= Document excerpt =
作者
Sara Ghorashian,Anne Marijn Kramer,Shimobi Onuoha,Gary Wright,Jack Bartram,Rachael T. Richardson,Sarah J. Albon,Joan Casanovas-Company,Fernanda Castro,Bilyana Popova,Krystle Villanueva,Jenny Yeung,Winston Vetharoy,Aleks Guvenel,Patrycja Wawrzyniecka,Leila Mekkaoui,Gordon Weng-Kit Cheung,Danielle Pinner,Jan Chu,Giovanna Lucchini,Clóvis A. Silva,Oana Ciocârlie,Arina Lazareva,Sarah Inglott,Kimberly Gilmour,Gulrukh Ahsan,Mathieu Ferrari,Somayya Manzoor,Kim Champion,Tony Brooks,Andre Lopes,Allan Hackshaw,Farzin Farzaneh,Robert Chiesa,Kanchan Rao,Denise Bonney,Sujith Samarasinghe,Nicholas Goulden,Ajay Vora,Paul Veys,Rachael Hough,Robert Wynn,Martin Pulé,Persis Amrolia
摘要
Chimeric antigen receptor (CAR)-modified T cells targeting CD19 demonstrate unparalleled responses in relapsed/refractory acute lymphoblastic leukemia (ALL)1-5, but toxicity, including cytokine-release syndrome (CRS) and neurotoxicity, limits broader application. Moreover, 40-60% of patients relapse owing to poor CAR T cell persistence or emergence of CD19- clones. Some factors, including the choice of single-chain spacer6 and extracellular7 and costimulatory domains8, have a profound effect on CAR T cell function and persistence. However, little is known about the impact of CAR binding affinity. There is evidence of a ceiling above which increased immunoreceptor affinity may adversely affect T cell responses9-11. We generated a novel CD19 CAR (CAT) with a lower affinity than FMC63, the high-affinity binder used in many clinical studies1-4. CAT CAR T cells showed increased proliferation and cytotoxicity in vitro and had enhanced proliferative and in vivo antitumor activity compared with FMC63 CAR T cells. In a clinical study (CARPALL, NCT02443831 ), 12/14 patients with relapsed/refractory pediatric B cell acute lymphoblastic leukemia treated with CAT CAR T cells achieved molecular remission. Persistence was demonstrated in 11 of 14 patients at last follow-up, with enhanced CAR T cell expansion compared with published data. Toxicity was low, with no severe CRS. One-year overall and event-free survival were 63% and 46%, respectively.

= Data shown =
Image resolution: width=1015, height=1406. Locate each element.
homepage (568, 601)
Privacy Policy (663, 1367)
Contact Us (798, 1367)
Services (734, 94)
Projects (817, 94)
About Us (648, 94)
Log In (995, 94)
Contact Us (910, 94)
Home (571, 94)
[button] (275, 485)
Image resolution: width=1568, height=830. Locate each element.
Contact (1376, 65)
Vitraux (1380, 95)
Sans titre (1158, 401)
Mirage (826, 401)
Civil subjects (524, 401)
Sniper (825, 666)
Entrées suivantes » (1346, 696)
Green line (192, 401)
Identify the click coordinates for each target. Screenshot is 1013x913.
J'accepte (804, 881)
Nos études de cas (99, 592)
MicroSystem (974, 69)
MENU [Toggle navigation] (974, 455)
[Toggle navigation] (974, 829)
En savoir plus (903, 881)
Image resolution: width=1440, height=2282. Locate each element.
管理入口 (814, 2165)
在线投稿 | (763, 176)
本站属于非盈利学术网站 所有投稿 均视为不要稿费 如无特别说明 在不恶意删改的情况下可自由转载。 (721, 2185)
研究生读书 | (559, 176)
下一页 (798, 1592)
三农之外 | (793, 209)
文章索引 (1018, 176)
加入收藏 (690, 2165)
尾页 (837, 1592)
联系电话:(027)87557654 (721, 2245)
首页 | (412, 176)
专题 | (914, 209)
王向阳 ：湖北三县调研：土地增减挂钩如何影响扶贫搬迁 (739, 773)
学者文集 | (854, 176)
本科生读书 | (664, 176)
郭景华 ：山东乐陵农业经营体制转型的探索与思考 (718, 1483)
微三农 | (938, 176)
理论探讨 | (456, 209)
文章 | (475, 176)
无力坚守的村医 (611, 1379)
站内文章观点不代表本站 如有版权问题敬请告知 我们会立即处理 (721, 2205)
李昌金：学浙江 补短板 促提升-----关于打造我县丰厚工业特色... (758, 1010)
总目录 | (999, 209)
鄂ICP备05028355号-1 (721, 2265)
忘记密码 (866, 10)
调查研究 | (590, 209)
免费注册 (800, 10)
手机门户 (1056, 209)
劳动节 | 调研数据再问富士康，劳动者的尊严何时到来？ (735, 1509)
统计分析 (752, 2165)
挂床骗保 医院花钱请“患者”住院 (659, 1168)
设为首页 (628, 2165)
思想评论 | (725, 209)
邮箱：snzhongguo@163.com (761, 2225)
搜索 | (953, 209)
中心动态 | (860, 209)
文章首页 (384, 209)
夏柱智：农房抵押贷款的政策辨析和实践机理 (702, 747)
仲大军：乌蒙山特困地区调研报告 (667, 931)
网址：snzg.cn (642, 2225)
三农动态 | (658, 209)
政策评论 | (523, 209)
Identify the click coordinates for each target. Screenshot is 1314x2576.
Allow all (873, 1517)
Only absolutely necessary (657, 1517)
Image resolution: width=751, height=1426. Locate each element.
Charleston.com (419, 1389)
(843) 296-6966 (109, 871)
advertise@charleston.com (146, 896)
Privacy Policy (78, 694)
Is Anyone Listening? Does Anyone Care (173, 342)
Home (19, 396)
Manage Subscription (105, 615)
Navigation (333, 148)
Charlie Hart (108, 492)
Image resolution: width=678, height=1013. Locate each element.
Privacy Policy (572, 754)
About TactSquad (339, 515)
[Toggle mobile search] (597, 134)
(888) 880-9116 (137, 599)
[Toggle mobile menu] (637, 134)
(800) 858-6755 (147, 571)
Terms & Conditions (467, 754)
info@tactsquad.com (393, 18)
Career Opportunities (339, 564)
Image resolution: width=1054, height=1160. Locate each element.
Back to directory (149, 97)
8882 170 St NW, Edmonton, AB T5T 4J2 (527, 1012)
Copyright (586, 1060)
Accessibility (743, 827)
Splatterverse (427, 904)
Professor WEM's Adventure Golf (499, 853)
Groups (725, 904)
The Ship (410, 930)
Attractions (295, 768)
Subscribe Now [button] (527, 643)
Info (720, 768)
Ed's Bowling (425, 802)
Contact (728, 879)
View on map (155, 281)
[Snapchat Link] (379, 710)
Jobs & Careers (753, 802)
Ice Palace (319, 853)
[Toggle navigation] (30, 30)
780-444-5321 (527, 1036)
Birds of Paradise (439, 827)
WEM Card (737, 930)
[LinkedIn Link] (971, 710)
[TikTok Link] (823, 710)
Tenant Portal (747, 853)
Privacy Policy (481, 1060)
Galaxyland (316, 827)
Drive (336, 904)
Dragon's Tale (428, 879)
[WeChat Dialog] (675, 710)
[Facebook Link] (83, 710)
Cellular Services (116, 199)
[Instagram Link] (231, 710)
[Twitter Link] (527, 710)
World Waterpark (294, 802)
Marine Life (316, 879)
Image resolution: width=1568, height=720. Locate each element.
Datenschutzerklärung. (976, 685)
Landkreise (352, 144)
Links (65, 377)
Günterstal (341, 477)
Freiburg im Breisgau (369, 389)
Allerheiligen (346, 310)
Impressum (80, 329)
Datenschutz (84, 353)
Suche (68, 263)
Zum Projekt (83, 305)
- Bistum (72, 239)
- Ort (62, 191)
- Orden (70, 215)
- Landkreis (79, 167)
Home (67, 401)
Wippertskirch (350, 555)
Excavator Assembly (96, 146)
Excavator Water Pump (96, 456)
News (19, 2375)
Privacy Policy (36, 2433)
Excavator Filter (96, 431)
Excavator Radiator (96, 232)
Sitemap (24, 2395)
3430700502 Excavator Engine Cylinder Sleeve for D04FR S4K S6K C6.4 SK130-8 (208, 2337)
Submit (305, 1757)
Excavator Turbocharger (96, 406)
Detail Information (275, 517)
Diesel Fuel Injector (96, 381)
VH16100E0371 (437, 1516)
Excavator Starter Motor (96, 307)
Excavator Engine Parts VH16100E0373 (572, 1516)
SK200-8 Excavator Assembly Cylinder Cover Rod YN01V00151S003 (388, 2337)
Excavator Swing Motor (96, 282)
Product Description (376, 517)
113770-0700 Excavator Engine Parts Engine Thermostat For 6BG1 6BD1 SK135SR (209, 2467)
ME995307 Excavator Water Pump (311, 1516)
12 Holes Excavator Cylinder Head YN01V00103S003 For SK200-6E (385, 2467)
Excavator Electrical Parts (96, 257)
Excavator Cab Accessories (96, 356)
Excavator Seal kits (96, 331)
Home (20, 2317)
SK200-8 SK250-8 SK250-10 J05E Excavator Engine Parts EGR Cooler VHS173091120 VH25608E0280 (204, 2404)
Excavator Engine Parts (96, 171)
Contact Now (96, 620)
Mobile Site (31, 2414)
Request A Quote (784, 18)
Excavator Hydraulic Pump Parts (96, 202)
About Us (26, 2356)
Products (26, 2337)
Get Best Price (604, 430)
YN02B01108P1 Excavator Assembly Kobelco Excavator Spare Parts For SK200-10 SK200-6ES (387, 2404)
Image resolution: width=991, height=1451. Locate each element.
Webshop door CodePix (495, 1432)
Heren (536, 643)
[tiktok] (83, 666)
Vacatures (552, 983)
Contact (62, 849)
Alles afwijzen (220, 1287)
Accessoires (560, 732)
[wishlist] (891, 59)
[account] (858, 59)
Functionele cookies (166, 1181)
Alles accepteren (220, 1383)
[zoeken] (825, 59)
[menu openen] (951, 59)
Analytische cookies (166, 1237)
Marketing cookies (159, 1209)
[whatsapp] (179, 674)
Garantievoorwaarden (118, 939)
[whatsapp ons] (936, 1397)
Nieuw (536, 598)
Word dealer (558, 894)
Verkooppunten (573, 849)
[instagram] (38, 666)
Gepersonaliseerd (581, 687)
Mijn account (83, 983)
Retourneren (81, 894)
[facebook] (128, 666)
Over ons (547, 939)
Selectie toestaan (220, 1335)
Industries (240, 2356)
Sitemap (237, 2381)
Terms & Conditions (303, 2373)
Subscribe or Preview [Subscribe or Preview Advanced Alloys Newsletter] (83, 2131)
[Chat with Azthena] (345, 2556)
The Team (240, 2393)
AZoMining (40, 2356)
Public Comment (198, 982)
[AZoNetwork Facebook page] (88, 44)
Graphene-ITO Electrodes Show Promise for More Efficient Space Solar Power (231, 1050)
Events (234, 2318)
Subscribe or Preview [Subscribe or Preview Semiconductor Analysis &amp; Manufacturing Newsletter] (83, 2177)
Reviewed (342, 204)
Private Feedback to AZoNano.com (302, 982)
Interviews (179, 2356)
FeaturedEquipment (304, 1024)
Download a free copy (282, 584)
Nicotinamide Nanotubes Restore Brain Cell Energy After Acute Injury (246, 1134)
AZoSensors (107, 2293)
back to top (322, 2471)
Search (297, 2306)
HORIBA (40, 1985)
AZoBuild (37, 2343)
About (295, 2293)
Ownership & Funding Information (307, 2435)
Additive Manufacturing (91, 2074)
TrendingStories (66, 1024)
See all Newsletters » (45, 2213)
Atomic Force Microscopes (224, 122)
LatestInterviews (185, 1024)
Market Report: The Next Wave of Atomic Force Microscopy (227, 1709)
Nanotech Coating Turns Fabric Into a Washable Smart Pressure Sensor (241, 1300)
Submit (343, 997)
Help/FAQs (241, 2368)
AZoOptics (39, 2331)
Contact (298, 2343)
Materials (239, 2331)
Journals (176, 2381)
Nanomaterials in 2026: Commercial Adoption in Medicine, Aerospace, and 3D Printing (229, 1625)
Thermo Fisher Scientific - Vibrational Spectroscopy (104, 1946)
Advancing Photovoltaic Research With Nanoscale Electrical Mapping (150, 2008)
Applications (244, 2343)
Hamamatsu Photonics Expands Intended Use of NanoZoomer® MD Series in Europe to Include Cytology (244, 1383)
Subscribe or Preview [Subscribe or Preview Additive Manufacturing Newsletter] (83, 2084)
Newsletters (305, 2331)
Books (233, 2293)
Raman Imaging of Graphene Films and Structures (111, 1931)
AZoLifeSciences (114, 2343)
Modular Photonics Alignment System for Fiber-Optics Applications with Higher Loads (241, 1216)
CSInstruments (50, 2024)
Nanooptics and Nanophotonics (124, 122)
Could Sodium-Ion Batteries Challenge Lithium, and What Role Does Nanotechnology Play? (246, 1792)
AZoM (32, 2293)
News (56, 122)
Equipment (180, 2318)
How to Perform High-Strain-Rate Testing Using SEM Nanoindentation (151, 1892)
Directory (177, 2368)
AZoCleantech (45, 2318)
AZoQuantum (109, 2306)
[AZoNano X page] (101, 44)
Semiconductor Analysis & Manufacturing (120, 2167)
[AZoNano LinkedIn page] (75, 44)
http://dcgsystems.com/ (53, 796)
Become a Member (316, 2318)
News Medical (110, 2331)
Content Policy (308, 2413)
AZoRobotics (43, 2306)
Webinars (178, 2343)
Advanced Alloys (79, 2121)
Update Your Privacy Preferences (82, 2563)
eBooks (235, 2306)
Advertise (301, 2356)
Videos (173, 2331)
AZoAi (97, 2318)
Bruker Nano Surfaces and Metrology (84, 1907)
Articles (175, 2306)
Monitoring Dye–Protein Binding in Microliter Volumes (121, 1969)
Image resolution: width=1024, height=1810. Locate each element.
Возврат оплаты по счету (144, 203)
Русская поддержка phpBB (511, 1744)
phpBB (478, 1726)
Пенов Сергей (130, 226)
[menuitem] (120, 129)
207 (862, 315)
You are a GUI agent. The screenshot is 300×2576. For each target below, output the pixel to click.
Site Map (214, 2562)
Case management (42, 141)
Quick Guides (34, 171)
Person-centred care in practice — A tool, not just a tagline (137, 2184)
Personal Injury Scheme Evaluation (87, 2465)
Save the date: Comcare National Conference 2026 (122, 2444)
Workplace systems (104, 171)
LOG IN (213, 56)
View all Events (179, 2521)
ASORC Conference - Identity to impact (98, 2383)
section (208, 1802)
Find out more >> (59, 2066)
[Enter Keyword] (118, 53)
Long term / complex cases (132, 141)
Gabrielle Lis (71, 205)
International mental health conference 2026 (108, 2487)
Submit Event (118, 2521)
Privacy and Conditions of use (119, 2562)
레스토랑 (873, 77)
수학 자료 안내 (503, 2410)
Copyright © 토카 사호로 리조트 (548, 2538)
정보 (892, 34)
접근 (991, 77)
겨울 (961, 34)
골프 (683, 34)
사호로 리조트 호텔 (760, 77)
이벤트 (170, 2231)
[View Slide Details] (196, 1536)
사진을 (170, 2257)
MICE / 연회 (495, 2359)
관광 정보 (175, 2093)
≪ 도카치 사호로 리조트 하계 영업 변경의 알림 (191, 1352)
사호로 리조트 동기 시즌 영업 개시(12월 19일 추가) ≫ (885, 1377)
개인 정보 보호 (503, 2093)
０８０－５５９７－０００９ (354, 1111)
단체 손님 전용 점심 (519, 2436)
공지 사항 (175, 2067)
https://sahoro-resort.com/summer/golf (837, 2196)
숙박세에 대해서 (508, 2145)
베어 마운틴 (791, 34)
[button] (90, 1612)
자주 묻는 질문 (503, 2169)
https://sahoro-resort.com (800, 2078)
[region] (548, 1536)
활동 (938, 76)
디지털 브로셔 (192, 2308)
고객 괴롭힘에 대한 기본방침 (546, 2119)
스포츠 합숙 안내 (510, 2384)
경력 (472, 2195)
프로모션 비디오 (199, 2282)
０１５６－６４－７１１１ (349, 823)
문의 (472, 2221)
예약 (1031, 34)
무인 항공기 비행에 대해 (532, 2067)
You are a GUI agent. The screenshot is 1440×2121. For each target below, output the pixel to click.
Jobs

= Prompt A =
From the abstract on CD19 CAR T cells, list every factor it says has a profound effect on CAR T cell function and persistence.
= Prompt B =
According to the abstract on CD19 CAR T cells, what were the one-year overall and event-free survival rates?
= Prompt C =
Rewrite the paragraph in the abstract on CD19 CAR T cells that begins "Chimeric antigen receptor (CAR)-modified T cells targeting CD19" as a shorter list that keeps its main facts.

= Task output A =
- The choice of single-chain spacer
- Extracellular domains
- Costimulatory domains

= Task output B =
63% overall survival and 46% event-free survival.

= Task output C =
- CD19 CAR T cells give unparalleled responses in relapsed/refractory ALL. However, toxicity limits wider use, including cytokine-release syndrome and neurotoxicity.
- 40-60% of patients relapse because of poor CAR T cell persistence or the emergence of CD19- clones.
- Spacer, extracellular and costimulatory domains strongly affect CAR T cell function, but little is known about the impact of binding affinity.
- A new CD19 CAR (CAT) was made with lower affinity than the high-affinity binder FMC63.
- Compared with FMC63 CAR T cells, CAT CAR T cells showed more proliferation and cytotoxicity in vitro and greater antitumor activity in vivo.
- In the CARPALL study (NCT02443831), 12 of 14 children with relapsed/refractory B cell ALL reached molecular remission.
- CAR T cells persisted in 11 of 14 patients at last follow-up.
- Toxicity was low, with no severe CRS.
- One-year overall survival was 63%, and event-free survival was 46%.